For our purposes, “an option is a contract to buy or sell a specific financial product known as the option’s underlying instrument or underlying interest.”
It gives the buyer – also known as the “owner” or the “holder” – the right but not the obligation to buy or sell the underlying instrument or underlying interest at a specified strike price on or before a specified date.
An option seller – also known as the “writer” – is obligated to sell or buy the underlying instrument at that specified strike price on or before the expiration date if the buyer wishes to exercise the option.
The variables depend on the form of the option.
“The power or liberty of choosing” is another way of saying “freedom.” It’s part of the foundation of Western civilization.
So, yeah, “options” are pretty cool.
And knowing how to use them in the financial context can also be pretty profitable.
In fact, this knowledge can help make you rich.
Just ask Wall Street Daily’s Chief Options Expert Lee Lowell.
You Have the Power
The first – and most important – choice when it comes to financial options is deciding between the “buy side” and the “sell side.”
As Lee emphasizes in the preface to the second edition of his book Get Rich with Options, “You need to be on the sell side of options trading.”
That’s how you get rich.
In this weekend’s Saturday Spotlight, Lee illustrates how you can achieve “immediate income generation through safer speculation and hedging techniques.”
He expands via visual aids on a strategy he outlined last Monday in the weekly Memo to Wall Street Daily’s President’s Club Platinum Members.
A Fruit of Good
The example is based on owning 100 shares of Apple Inc. (AAPL) purchased right around where it’s trading now, about $120 per share.
You’d like to lock in a profit by selling it at a higher price. But you’re also up to buy more shares on steep correction.
Now, you can use limit orders to lock in your short-term upside objective (a “sell” some percentage above your purchase price) and to add to your position should your chosen stock decline to an attractive price point (a “buy” some percentage below your purchase price).
One problem is that you don’t know whether your stock will ever get to your “upside” sell price or to your “downside” buy price.
Another factor is opportunity cost.
Lee’s solution is compelling in its simplicity and irresistible for its cash-generation ability.
Rather than set a sell limit order at your upside objective, sell a call option that will obligate you to sell your shares at a price of your choosing.

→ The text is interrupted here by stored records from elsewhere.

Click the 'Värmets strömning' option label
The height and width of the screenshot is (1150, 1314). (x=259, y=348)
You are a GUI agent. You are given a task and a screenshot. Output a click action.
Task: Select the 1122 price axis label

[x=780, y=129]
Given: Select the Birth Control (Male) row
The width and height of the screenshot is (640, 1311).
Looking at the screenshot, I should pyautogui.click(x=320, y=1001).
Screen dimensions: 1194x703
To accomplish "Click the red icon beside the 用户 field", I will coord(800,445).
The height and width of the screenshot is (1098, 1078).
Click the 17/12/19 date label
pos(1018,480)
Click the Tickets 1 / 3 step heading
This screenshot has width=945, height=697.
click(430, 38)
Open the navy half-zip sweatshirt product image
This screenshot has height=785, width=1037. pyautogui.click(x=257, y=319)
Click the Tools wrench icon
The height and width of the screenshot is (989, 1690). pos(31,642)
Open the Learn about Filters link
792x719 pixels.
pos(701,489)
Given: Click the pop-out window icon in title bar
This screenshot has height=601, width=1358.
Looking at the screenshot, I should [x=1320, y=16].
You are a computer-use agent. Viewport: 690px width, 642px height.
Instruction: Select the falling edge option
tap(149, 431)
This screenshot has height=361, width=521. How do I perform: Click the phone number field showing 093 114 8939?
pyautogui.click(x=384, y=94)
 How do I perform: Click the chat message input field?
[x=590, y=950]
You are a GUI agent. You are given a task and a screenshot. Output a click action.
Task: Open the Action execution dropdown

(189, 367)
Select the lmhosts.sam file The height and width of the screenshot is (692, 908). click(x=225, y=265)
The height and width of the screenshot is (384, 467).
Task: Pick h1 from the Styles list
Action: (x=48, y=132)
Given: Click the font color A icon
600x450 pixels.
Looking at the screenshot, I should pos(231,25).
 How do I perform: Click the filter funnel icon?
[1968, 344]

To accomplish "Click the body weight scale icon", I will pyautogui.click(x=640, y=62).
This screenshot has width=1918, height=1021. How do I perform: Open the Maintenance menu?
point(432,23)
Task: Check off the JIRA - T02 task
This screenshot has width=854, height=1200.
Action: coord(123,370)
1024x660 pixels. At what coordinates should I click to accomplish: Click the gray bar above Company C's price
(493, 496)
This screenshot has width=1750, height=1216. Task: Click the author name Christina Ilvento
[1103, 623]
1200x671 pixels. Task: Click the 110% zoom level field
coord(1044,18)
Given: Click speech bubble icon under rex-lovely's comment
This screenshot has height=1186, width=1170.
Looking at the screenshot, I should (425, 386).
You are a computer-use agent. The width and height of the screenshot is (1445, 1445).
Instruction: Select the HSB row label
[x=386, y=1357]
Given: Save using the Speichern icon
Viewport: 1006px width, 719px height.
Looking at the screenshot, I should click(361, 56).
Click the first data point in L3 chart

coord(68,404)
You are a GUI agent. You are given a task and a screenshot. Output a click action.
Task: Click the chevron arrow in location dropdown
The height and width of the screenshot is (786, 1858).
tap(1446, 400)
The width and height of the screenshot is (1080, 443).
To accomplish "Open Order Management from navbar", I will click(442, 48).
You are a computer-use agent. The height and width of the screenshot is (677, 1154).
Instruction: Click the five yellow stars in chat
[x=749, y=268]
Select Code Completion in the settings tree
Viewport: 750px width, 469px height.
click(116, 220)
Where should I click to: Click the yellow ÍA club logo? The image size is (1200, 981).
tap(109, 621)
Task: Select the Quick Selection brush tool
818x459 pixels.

You can lock in a gain on your original purchase price.
And even if your stock never gets to that upside objective, you’ve generated instant cash from the sale of the call option.
You want to set your option expiration date far enough out in the future to create enough premium value to make the sale of the call a winning proposition.
And instead of simply setting a downside buy price, sell a put option to someone who’s willing to convey those shares to you at that bargain level. Again, you see instant cash.
In other words, you get paid to wait for your stock to do something that you wanted it to do – either run up to a point where you’ve locked in a significant profit or decline so much that you want to add shares to your existing position.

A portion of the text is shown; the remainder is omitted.